(Work instructions)
Copy the data below word for word, starting at the line that contains "Where should I" and ending at the line that contains "click(x=852, y=451)". Leave out the pictures.

(Input material)
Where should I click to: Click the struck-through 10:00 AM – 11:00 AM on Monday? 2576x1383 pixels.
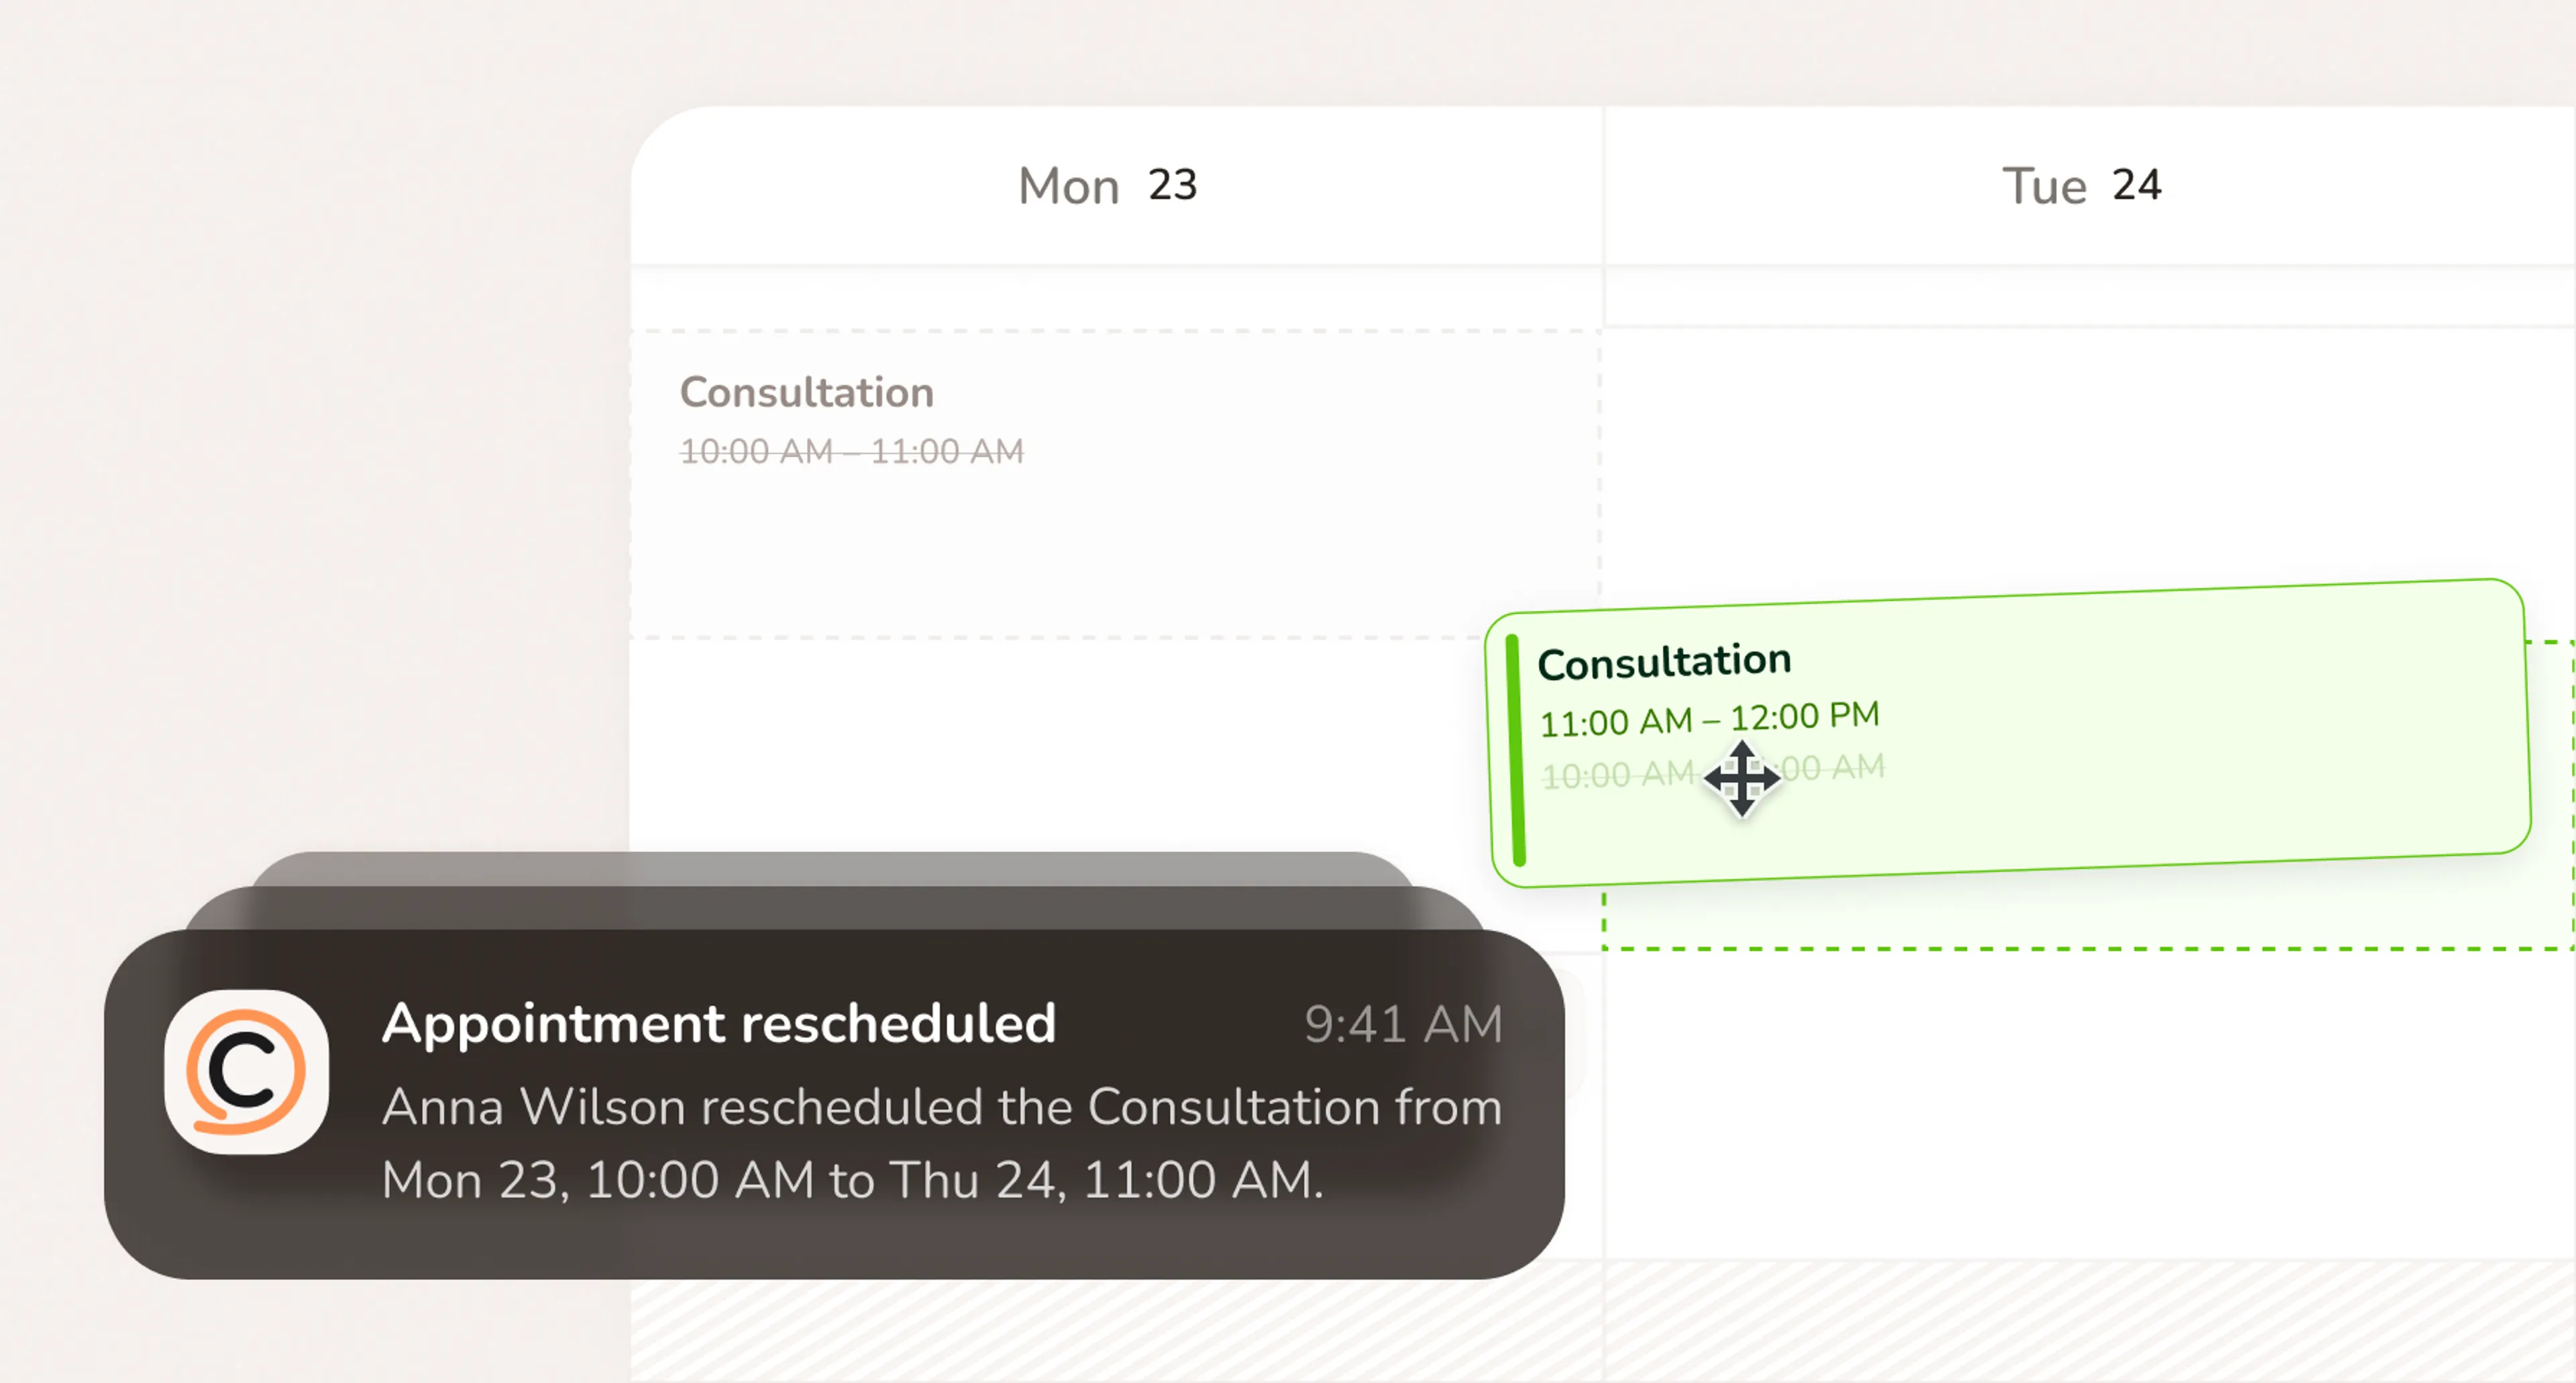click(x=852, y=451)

---

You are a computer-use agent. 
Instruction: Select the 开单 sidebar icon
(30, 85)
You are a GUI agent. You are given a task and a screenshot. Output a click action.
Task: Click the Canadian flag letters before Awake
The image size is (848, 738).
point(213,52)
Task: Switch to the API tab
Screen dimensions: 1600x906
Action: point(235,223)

(Response)
Where should I click to: Click the struck-through 10:00 AM – 11:00 AM on Monday? 2576x1383 pixels.
click(x=852, y=451)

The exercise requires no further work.